## [SOURCE]
▼
Text(0.5, 1.0, 'Distribution of Player Skills in FIFA 2018')

9.2.2.5.2 Bar chart

# plotting bar chart for the best players
plt.figure(figsize=(8,5))

foot_preference = fifa['Preferred Foot'].value_counts()

plt.bar(['Left', 'Right'], [foot_preference.iloc[1], foot_preference.iloc[0]], color='#abcdef')

plt.ylabel('Number of Players')
plt.title('Foot Preference of FIFA Players');

9.2.2.5.3 Pie chart

left = fifa.loc[fifa['Preferred Foot'] == 'Left'].count().iloc[0]
right = fifa.loc[fifa['Preferred Foot'] == 'Right'].count().iloc[0]

plt.figure(figsize=(8,5))

labels = ['Left', 'Right']
colors = ['#abcdef', '#aabbcc']

plt.pie([left, right], labels = labels, colors=colors, autopct='%.2f %%')

plt.title('Foot Preference of FIFA Players');

Another Pie Chart on wight of players

plt.figure(figsize=(8,5), dpi=100)

plt.style.use('ggplot')

fifa.Weight = [int(x.strip('lbs')) if type(x)==str else x for x in fifa.Weight]

light = fifa.loc[fifa.Weight < 125].count().iloc[0]
light_medium = fifa[(fifa.Weight >= 125) & (fifa.Weight < 150)].count().iloc[0]
medium = fifa[(fifa.Weight >= 150) & (fifa.Weight < 175)].count().iloc[0]
medium_heavy = fifa[(fifa.Weight >= 175) & (fifa.Weight < 200)].count().iloc[0]
heavy = fifa[fifa.Weight >= 200].count().iloc[0]

weights = [light,light_medium, medium, medium_heavy, heavy]
label = ['under 125', '125-150', '150-175', '175-200', 'over 200']
explode = (.4,.2,0,0,.4)

plt.title('Weight of Professional Soccer Players (lbs)')

plt.pie(weights, labels=label, explode=explode, pctdistance=0.8,autopct='%.2f %%');

9.2.2.5.4 Box and Whiskers Chart

plt.figure(figsize=(5,8), dpi=100)

plt.style.use('default')

barcelona = fifa.loc[fifa.Club == "FC Barcelona"]['Overall']
madrid = fifa.loc[fifa.Club == "Real Madrid"]['Overall']
revs = fifa.loc[fifa.Club == "New England Revolution"]['Overall']

#bp = plt.boxplot([barcelona, madrid, revs], labels=['a','b','c'], boxprops=dict(facecolor='red'))
▲
## [WHAT THIS EXERCISE ASKS]
A – In the FIFA charting tutorial, which three clubs are selected for the box and whiskers chart?
B – Pick up the FIFA charting tutorial right after its last line and carry it forward.

## [GIVEN INFORMATION]
▼
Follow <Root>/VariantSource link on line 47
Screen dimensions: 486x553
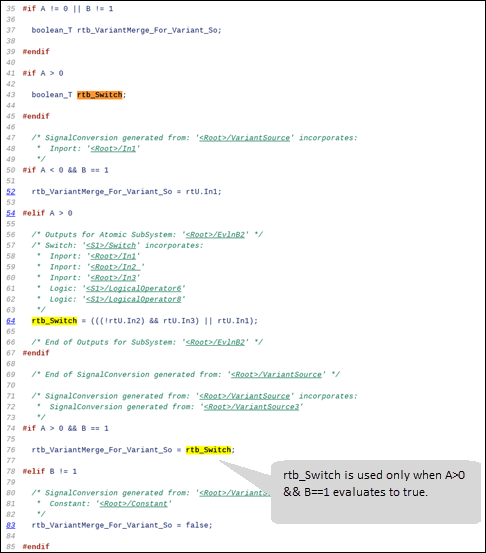(245, 138)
▲
## [RESPONSES TO THE EXERCISE]
A – FC Barcelona, Real Madrid, and New England Revolution.

B –
bp = plt.boxplot([barcelona, madrid, revs], tick_labels=['FC Barcelona','Real Madrid','NE Revolution'], patch_artist=True, medianprops={'linewidth': 2})

plt.title('Professional Soccer Team Comparison')
plt.ylabel('FIFA Overall Rating')

for box in bp['boxes']:
    # change outline color
    box.set(color='#4286f4', linewidth=2)
    # change fill color
    box.set(facecolor = '#e0e0e0' )
    # change hatch
    #box.set(hatch = '/')

You’ve already learned how to create plots using Matplotlib’s Pyplot. Next, you’ll explore how to simplify and enhance your visualizations by using its powerful wrappers: Pandas and Seaborn.

9.2.2.6 Limitations of Using Matplotlib for Plotting

Matplotlib is a popular visualization library, but it has flaws.

Defaults are not ideal (gridlines, background, etc need to be configured.)
Library is low-level (doing anything complicated takes quite a bit of codes)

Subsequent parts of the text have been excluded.